(Author's note: This is an essay about the urgent need to challenge the assumptions that limit businesses ability to sustainably create wealth. I am not attempting to justify the morality or rationale of empire, or make a case for colonialism. The reader’s temporary suspension of resentment against, or devotion to, the founding fathers is deeply appreciated.)
233 years worth of yesterdays ago, a group of rebels made a simple declaration: "The assumptions are wrong." We call them patriots, but on July 4 1776 many thought of them as heretics. Our founders were questioning the very foundations of a system that was taken for granted as essential for safety and commerce. But the system couldn't adapt and so it was challenged.

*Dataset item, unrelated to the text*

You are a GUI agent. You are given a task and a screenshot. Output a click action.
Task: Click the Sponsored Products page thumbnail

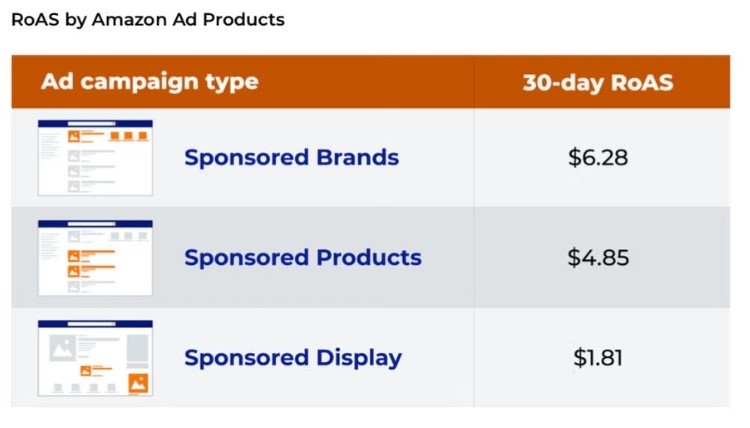point(95,258)
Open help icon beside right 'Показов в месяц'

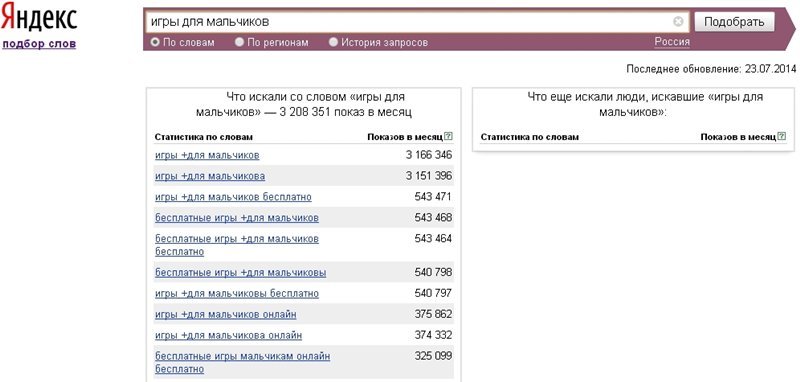782,136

Our "traitors" weren’t just demanding lower taxes or a chance to have their voice heard. They were demanding that the very people who had profited most from British colonial rule challenge the very assumptions by which they had been granted power and influence. They were asking people to question themselves and the world they lived in.

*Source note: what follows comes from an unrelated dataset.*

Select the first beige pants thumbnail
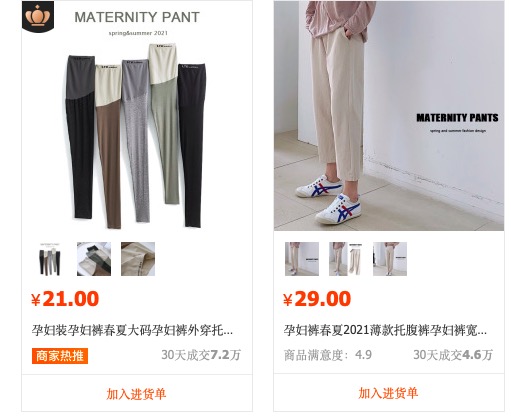The width and height of the screenshot is (511, 420). pos(302,259)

The British monarchy had delivered wealth and power to its figureheads and supporters. And the people who were challenging that system, our founders, had prospered under that system. They were challenging themselves.
It is difficult to conceive just how extraordinary it is for a group of people invested in the status quo to stand up and proclaim "The assumptions are wrong." And yet that is exactly what gave the founder’s Declaration power and resilience: the insurgents were the insiders. The Declaration was created and supported by the elites at the core of the establishment. This insider status gave credibility to their revolt.
When the pillars of the establishment say “The assumptions are wrong”, if those most invested in the present system are willing to risk their prosperity for a better future, even though the fruits of that future be nothing but dreams and promises, then perhaps that is worth notice.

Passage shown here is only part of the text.